Records from a data collection
● ● ● ●
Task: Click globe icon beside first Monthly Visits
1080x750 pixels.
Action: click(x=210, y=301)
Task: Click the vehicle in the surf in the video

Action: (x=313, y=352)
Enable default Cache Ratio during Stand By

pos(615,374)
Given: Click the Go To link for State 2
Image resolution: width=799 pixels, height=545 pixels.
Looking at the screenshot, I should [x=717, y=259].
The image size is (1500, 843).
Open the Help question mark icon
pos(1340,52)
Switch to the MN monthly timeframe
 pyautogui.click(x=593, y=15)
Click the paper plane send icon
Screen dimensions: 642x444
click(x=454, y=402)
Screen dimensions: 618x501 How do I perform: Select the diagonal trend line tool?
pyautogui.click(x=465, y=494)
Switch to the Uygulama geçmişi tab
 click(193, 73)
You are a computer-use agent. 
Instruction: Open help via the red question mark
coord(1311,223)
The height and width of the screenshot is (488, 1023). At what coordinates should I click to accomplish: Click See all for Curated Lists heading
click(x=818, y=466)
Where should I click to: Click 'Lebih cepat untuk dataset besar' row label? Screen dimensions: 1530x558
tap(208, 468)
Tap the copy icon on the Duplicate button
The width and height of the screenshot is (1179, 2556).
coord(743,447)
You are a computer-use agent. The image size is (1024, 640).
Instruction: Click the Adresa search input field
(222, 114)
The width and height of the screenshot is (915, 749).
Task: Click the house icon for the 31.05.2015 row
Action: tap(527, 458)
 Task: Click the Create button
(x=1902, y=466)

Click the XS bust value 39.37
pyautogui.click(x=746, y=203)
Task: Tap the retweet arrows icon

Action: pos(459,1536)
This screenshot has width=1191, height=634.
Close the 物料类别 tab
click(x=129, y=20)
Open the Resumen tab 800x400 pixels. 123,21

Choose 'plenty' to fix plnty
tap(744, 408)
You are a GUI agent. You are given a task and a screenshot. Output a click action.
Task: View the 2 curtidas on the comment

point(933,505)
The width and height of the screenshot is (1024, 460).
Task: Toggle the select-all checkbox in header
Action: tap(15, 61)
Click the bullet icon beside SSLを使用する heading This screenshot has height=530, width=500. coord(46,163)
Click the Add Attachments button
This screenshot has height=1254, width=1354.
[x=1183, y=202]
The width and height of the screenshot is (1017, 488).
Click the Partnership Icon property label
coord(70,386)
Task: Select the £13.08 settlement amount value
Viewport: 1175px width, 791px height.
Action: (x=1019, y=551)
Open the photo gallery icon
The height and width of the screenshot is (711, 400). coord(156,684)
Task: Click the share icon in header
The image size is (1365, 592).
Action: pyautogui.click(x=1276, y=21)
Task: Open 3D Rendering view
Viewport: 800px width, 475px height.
● ● ● ●
EXERCISE AIM:
Note every line above where the string "computer" shows up, and copy those lines.

SOLVED EXERCISE:
You are a computer-use agent. 
You are a computer-use agent. The image size is (1024, 640).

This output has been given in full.